Gaurav Anand who runs Namaste Credit echoed the benefits on both ends. Anand told Financial Express Online that Indian small businesses armed with a secure online interface for payments, accounting, borrowing, and other business needs will engage more actively with the formal ecosystem. “With more credible information on businesses, banks and fintech will be able to create innovative tailor-made products to serve specifically to the SMEs and in turn unlock the financing opportunity of the small businesses.
However, it is also important to note that with more than 70 million businesses across sectors and segments, the requirements of each business/sector/industry vary widely, and hence one-size-fits-all solutions are deemed irrelevant in such an industry dynamic, said corporate cards and payments platform EnKash Co-founder Naveen Bindal.
“For example, it’s true that bank-issued credit/corporate cards have been one of the finest B2B payment instruments, however, businesses face serious constraints due to lack of digital reach and efficient GTMs by banks. Lately, card fintech companies—in partnership with banks—have plugged in their technological expertise to zero down legacy frictions on extra-long TAT, traditional credit underwriting and billing cycles, rigid eligibility criteria for new-to-credit customers, etc. to improve user experience and fuel B2B payment digitization,” Bindal told Financial Express Online.

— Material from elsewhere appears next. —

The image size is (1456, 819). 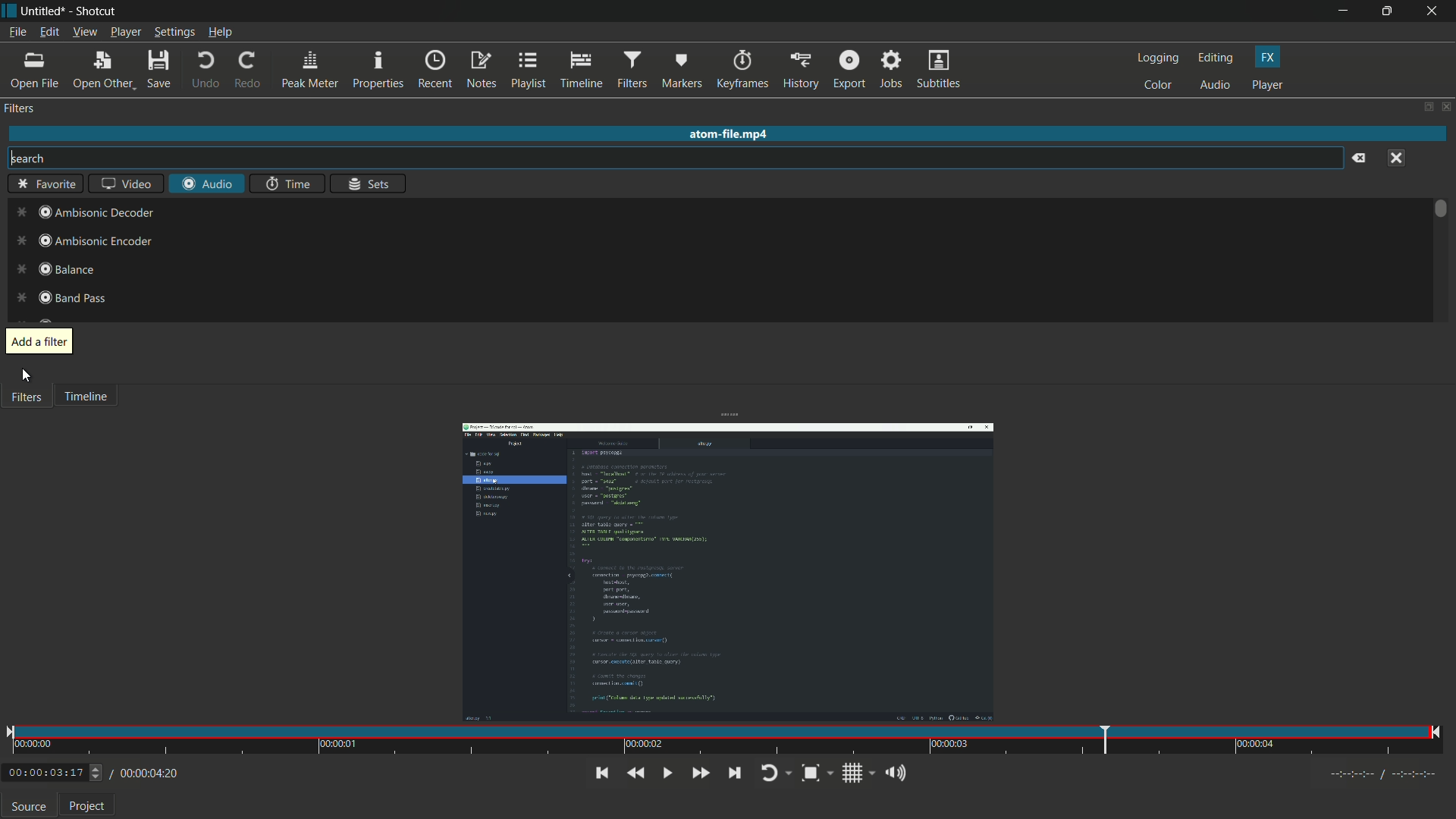 What do you see at coordinates (1447, 106) in the screenshot?
I see `close panel` at bounding box center [1447, 106].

Banks are now stepping up their fintech engagement by acquiring stakes in companies serving customers and/or businesses. For instance, ICICI Bank’s stake in fintech company CityCash and neobank service provider Thillais Analytical Solutions, SBI’s investment into payment gateway Cashfree Payments, HDFC Bank’s stake in POS machine provider Mintoak, and more.

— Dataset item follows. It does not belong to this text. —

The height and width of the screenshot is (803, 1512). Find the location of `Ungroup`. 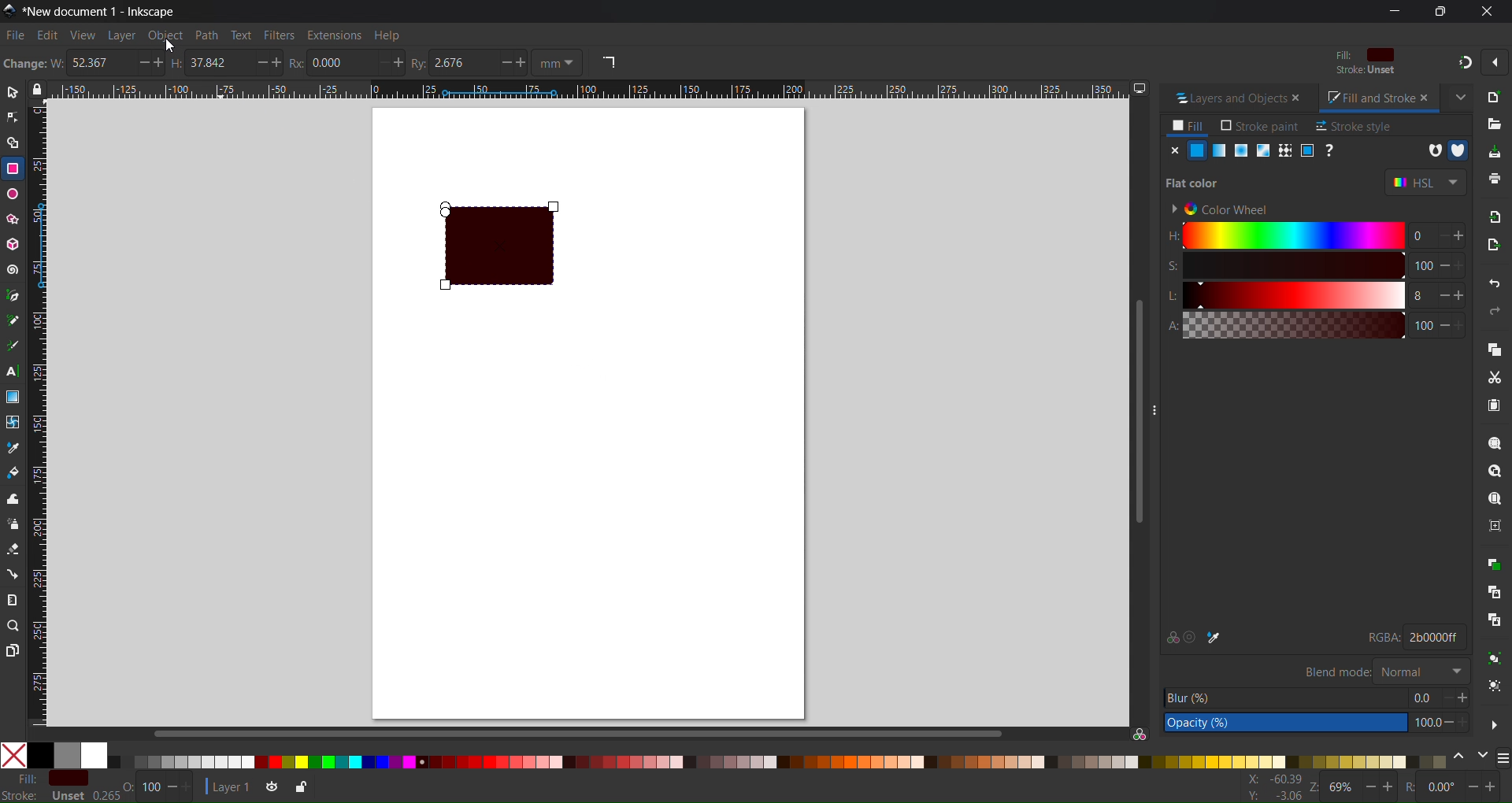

“Of late, banks have been actively exploring inorganic growth to widen their customer base through more offerings and solutions that would come from new-age fintech companies along with low-cost technology instead of building these solutions from scratch. Banks don’t want to end up being just a source of capital, they want to continuously evolve into an all-in-one hub of everything that a customer would want through such strategic bets. They might go ahead and acquire these fintechs in the future,” a banker told Financial Express Online. For instance, Axis Bank’s acquisition of payments startup FreeCharge in 2017 – the first acquisition of a digital payments company by a bank in India.